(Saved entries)
##########
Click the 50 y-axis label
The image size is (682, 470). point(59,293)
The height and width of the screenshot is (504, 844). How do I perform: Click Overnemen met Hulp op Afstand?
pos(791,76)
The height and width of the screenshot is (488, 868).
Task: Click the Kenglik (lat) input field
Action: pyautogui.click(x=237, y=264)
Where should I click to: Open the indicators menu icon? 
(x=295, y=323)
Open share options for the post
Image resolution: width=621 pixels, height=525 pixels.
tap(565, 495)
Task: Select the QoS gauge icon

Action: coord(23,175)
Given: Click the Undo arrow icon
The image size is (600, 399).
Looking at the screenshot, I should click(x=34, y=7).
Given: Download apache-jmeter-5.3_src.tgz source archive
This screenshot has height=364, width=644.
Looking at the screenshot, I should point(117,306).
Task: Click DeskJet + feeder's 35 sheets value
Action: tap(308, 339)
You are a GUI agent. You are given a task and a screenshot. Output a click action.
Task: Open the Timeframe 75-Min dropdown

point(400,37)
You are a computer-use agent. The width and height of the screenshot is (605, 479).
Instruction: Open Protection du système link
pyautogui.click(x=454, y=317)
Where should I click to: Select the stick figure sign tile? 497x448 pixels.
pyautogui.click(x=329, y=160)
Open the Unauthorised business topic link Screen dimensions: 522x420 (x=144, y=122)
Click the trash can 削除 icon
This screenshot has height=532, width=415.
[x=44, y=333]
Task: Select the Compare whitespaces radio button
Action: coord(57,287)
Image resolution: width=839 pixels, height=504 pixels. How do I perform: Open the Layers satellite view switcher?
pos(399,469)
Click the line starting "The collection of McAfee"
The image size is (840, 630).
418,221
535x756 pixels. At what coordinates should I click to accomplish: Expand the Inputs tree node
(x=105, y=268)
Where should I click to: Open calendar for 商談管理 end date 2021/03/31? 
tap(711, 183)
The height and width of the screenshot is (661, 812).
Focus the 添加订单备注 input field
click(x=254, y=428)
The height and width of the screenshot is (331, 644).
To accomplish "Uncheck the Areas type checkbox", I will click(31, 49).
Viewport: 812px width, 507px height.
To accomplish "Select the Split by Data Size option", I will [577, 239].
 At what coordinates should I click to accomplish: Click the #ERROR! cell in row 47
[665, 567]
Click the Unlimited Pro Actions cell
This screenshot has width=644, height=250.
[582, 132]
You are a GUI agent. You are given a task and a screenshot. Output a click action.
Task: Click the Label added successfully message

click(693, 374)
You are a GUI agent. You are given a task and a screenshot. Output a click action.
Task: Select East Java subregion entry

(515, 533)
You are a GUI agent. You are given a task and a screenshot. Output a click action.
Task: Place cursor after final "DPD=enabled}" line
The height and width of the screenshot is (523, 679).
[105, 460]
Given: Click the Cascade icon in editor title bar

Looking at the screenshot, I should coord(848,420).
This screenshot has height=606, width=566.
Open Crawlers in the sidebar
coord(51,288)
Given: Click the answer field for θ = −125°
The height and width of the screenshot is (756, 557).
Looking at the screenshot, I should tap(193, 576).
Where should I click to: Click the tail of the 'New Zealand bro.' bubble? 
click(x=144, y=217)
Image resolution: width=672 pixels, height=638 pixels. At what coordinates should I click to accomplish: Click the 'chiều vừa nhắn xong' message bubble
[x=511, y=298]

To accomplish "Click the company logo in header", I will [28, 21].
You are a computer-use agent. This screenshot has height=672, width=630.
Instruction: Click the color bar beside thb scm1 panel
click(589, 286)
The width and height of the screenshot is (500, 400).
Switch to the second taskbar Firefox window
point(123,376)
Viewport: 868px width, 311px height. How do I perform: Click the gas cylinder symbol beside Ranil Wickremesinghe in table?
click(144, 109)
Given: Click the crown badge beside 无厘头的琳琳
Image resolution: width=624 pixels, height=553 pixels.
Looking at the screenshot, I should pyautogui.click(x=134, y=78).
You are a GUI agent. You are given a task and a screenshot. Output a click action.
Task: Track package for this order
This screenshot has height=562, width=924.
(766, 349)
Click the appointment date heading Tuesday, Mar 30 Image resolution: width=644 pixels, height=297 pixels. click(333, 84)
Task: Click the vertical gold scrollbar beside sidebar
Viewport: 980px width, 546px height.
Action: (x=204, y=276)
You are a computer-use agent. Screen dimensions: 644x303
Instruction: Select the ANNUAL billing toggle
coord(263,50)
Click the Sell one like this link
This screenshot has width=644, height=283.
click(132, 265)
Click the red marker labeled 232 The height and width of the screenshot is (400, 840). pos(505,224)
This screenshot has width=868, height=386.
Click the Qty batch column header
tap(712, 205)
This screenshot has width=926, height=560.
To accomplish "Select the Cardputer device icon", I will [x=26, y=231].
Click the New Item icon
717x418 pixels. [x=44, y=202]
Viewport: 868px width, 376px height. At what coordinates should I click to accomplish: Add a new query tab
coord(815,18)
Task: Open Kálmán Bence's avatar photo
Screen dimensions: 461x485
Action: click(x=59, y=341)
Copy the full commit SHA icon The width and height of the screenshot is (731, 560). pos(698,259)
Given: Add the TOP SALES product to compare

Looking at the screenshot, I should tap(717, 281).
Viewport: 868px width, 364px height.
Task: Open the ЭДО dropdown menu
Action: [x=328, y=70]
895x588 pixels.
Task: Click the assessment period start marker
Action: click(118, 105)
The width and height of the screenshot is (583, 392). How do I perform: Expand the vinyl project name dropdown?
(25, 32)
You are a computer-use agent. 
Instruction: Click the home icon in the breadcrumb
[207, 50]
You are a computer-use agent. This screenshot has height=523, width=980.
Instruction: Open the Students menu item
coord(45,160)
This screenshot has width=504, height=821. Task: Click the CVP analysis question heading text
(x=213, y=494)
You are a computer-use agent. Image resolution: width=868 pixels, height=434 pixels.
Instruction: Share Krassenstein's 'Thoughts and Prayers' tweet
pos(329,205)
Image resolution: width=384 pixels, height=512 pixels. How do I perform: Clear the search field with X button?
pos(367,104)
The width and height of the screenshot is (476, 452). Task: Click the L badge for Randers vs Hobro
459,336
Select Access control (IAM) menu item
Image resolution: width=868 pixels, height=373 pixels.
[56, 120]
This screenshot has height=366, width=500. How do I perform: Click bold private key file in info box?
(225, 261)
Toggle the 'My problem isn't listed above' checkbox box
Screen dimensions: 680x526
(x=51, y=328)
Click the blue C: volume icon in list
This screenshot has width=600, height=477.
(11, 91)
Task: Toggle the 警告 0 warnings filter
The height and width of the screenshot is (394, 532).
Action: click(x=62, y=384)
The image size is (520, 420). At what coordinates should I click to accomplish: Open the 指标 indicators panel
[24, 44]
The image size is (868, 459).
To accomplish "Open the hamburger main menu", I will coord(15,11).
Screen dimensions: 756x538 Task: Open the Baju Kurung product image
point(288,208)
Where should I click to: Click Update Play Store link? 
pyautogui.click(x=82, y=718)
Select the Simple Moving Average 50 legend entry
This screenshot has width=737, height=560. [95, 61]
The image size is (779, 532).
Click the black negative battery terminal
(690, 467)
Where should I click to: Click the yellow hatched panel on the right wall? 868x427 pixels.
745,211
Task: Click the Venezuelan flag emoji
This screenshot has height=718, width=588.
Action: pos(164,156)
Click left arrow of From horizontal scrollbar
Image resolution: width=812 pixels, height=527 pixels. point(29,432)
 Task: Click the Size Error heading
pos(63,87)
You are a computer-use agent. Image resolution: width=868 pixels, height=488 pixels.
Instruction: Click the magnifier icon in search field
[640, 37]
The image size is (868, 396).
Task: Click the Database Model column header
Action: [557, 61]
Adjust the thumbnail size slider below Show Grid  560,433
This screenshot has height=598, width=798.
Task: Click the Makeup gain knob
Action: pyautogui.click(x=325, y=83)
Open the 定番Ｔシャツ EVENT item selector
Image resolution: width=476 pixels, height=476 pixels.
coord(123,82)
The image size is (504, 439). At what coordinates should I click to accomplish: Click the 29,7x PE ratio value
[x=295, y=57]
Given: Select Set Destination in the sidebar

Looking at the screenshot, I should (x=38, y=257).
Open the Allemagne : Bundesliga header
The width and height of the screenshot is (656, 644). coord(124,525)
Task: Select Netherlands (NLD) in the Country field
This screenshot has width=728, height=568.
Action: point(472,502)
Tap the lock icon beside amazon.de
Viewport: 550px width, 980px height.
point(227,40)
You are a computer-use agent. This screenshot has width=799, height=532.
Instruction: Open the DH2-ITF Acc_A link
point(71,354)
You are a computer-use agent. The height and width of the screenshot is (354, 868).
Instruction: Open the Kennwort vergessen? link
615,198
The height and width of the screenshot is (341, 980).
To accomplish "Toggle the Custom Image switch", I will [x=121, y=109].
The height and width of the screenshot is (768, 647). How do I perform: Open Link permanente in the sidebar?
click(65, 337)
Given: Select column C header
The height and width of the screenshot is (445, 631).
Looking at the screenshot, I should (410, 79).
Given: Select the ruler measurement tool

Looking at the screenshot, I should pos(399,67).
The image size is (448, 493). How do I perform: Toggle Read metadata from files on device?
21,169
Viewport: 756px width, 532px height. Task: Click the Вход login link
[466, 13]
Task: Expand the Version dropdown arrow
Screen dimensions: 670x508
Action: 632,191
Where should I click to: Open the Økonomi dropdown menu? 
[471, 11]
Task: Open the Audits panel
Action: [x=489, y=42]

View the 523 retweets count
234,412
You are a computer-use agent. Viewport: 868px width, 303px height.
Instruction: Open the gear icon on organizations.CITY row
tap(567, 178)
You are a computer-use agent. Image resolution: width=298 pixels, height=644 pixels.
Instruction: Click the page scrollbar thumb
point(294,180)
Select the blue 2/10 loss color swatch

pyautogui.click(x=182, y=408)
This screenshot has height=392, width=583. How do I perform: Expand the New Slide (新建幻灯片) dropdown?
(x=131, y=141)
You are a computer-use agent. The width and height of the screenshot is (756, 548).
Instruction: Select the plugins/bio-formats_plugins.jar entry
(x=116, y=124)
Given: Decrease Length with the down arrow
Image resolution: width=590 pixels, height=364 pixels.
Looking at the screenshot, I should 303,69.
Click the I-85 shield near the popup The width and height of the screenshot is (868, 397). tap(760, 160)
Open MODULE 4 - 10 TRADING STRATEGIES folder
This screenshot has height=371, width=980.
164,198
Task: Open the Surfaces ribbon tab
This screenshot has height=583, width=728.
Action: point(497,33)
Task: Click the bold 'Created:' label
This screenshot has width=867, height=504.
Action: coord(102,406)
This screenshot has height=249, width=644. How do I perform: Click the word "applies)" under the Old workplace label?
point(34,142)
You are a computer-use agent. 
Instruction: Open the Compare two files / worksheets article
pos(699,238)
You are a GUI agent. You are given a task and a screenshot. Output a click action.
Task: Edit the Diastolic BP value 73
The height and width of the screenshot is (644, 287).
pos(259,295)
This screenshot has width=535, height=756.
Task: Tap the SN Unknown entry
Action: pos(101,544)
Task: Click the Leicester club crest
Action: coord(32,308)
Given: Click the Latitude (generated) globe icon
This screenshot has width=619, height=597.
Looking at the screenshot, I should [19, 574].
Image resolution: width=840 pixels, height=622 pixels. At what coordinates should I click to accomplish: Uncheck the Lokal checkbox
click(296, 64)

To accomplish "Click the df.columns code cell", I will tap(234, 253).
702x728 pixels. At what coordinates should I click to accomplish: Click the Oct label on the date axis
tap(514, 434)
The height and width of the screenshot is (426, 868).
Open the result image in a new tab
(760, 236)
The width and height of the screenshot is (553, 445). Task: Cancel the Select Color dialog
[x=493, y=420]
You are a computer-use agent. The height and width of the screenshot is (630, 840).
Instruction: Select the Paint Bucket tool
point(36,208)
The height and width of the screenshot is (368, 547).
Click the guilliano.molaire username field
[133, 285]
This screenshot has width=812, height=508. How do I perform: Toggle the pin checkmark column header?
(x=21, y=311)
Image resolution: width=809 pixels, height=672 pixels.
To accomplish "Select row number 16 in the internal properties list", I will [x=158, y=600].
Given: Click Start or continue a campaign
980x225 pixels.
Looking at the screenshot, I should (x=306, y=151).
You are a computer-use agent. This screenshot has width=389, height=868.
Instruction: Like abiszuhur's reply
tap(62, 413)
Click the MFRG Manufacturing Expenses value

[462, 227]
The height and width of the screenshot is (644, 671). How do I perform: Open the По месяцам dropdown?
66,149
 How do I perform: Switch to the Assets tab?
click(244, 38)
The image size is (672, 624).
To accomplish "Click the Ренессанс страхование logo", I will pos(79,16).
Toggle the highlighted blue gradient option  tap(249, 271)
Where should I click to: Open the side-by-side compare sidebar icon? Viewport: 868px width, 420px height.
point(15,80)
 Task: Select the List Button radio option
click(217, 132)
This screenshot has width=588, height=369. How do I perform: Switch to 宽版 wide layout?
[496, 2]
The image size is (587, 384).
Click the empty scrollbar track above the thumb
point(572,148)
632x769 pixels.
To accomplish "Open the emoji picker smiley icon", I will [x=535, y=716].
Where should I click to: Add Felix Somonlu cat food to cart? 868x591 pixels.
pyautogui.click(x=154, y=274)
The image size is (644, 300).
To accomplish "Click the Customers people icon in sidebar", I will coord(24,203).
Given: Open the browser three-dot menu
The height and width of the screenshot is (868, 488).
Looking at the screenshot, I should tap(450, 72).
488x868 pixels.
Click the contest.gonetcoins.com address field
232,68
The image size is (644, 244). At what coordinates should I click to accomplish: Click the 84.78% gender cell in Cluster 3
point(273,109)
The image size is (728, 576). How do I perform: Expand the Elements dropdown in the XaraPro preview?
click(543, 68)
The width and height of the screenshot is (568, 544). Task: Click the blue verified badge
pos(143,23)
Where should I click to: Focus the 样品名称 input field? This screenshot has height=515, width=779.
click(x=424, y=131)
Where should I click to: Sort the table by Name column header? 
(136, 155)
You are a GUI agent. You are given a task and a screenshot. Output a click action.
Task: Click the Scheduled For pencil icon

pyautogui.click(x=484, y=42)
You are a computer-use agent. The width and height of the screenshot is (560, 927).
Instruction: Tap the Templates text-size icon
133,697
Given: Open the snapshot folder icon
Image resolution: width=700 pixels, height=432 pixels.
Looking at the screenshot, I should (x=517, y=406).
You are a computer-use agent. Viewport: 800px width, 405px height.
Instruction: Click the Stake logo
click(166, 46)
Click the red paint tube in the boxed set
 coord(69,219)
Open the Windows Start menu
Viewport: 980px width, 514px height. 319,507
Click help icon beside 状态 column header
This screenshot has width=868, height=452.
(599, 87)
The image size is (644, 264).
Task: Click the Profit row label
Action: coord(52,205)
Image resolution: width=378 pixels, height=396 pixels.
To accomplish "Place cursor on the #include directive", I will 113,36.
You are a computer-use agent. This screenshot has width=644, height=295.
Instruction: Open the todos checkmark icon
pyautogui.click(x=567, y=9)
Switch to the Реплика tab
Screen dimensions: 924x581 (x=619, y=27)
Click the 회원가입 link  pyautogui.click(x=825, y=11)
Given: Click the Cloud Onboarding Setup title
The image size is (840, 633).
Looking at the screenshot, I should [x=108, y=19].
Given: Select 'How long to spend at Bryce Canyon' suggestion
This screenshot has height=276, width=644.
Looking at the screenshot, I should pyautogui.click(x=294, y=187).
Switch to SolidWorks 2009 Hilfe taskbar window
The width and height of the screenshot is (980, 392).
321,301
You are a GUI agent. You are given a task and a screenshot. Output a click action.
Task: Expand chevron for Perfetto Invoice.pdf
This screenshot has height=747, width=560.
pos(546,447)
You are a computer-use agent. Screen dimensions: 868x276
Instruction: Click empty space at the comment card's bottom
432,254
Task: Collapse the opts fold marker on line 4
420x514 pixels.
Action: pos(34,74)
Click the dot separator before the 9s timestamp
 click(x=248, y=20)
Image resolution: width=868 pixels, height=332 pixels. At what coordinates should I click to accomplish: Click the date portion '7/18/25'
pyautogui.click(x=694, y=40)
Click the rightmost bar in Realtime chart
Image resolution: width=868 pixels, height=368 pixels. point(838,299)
##########
Your answer should be only a number: how many lines of the data above contain the string "cursor"?

**Answer section**.
2